Komunikasi aktif juga menjadi kunci untuk memperoleh dukungan dari pemerintah pusat atau Jawa Barat. Diky mencontohkan kemungkinan meminta bantuan penangguhan biaya pembiayaan BPJS Kesehatan yang sebelumnya menjadi tanggung jawab daerah. Penjabat Sekretaris Daerah, Hanafi, menyoroti bahwa keterbatasan anggaran memaksakan prioritas pengembangan layanan publik yang relevan dengan kebutuhan masyarakat.
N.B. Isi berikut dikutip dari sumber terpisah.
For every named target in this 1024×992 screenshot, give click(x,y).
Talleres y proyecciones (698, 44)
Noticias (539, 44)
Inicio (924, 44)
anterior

Strategi JJP ini diharapkan tidak hanya meningkatkan PAD tetapi juga mendorong sektor pariwisata. Diky berharap, jika dijalankan dengan konsistensi, wisata akan menjadi sumber pendapatan yang berkelanjutan. “Kita harus berani berkolaborasi dan berkomunikasi aktif untuk memicu dukungan luar,” tambahkannya.

Strategi ini mengacu pada prinsip prioritas pembangunan yang sesuai dengan kebutuhan umum. Dengan fokus pada layanan publik yang mendesak, Pemkot Tasikmalaya berusaha memaksimalkan anggaran terbatas. Implementasi JJP diharapkan menjadi solusi kreatif untuk mengatasi krisis fiskal.